The best way to formulate this type of question is exactly as @TajD suggests:
for example: “Bob, have you ever seen any data or clinical reports to suggest that any form of PEMF causes cancer, makes cancer worse, or in any way promotes tumor formation, neoplasms, metastases, etc.?”
Then I can honestly reply: “No”
I will then go further to say “Not only have I never heard such a report nor seen any data suggesting that PEMF would cause, accelerate, or exacerbate any form of cancer, I have seen data suggesting the opposite, with effects that some times did not reach statistical significance, but suggested nonetheless that PEMF may have a slight but not statistically significant effect of reducing tumorogenesis et al.”

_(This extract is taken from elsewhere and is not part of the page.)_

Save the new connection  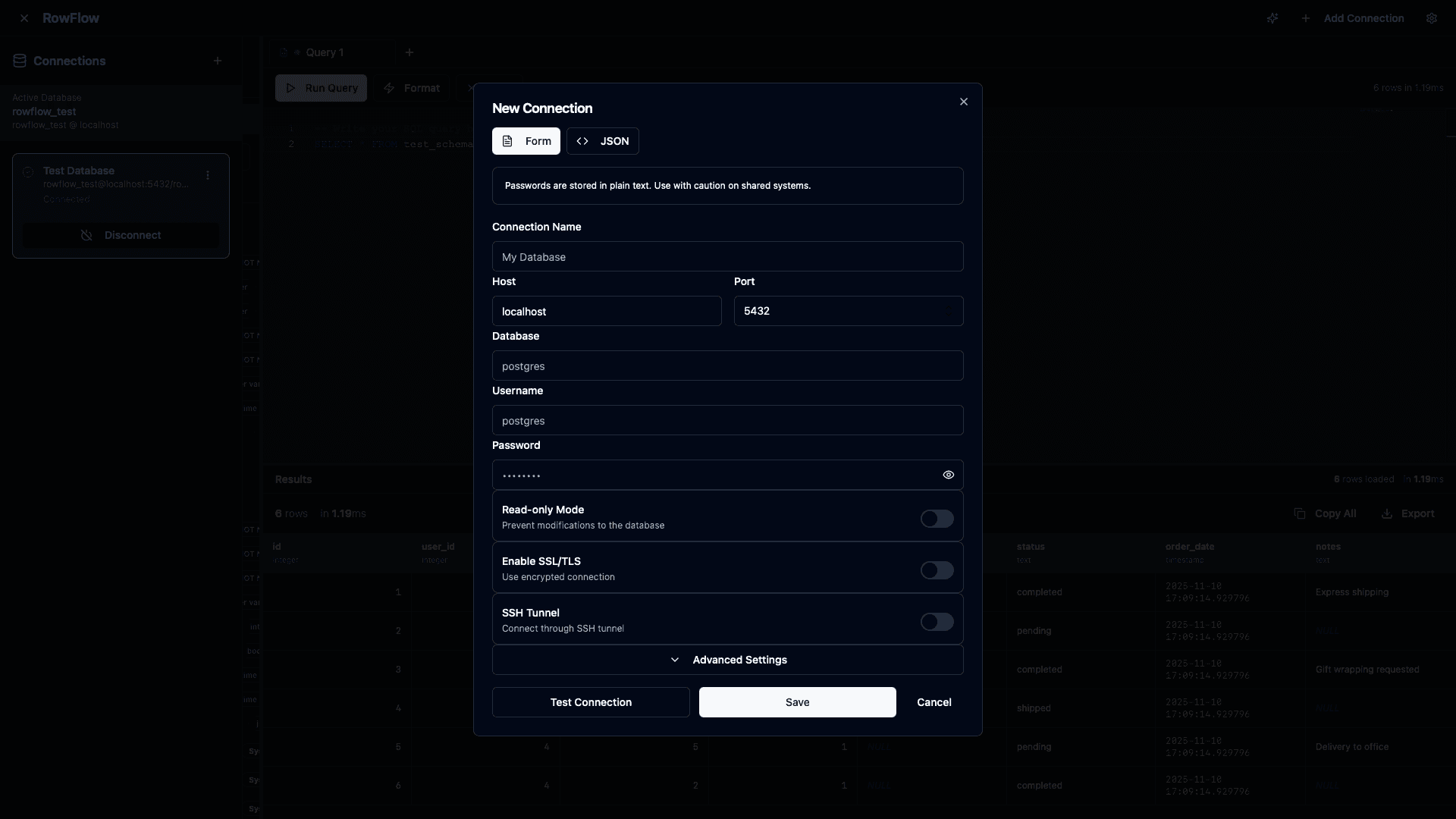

Then, I would go on to give the following scientific opinion: “Further, if anyone, anywhere, were able to demonstrate that any form of PEMF did in fact cause cancer, and if their report had a reasonable level of scientific credibility, then I am certain that federal agencies would sharply snap down on the entire PEMF market. There is no strong lobby in favor of PEMF, so the government could act swiftly and decisively to put a stop to PEMF sales. In addition, you would quickly see thousands of academic scientific papers studying the cancer-causing effects, looking at every aspect of dose, duration, etc. Academics are desperate to find anything that has a repeatable effect on cancer, which would easily get NIH funding.”
I would then conclude by stating: “Because we have never seen anything like this, I think it is reasonable to conclude that there is no reliable evidence, anywhere in the scientific or clinical literature, that PEMF causes or exacerbates cancer.”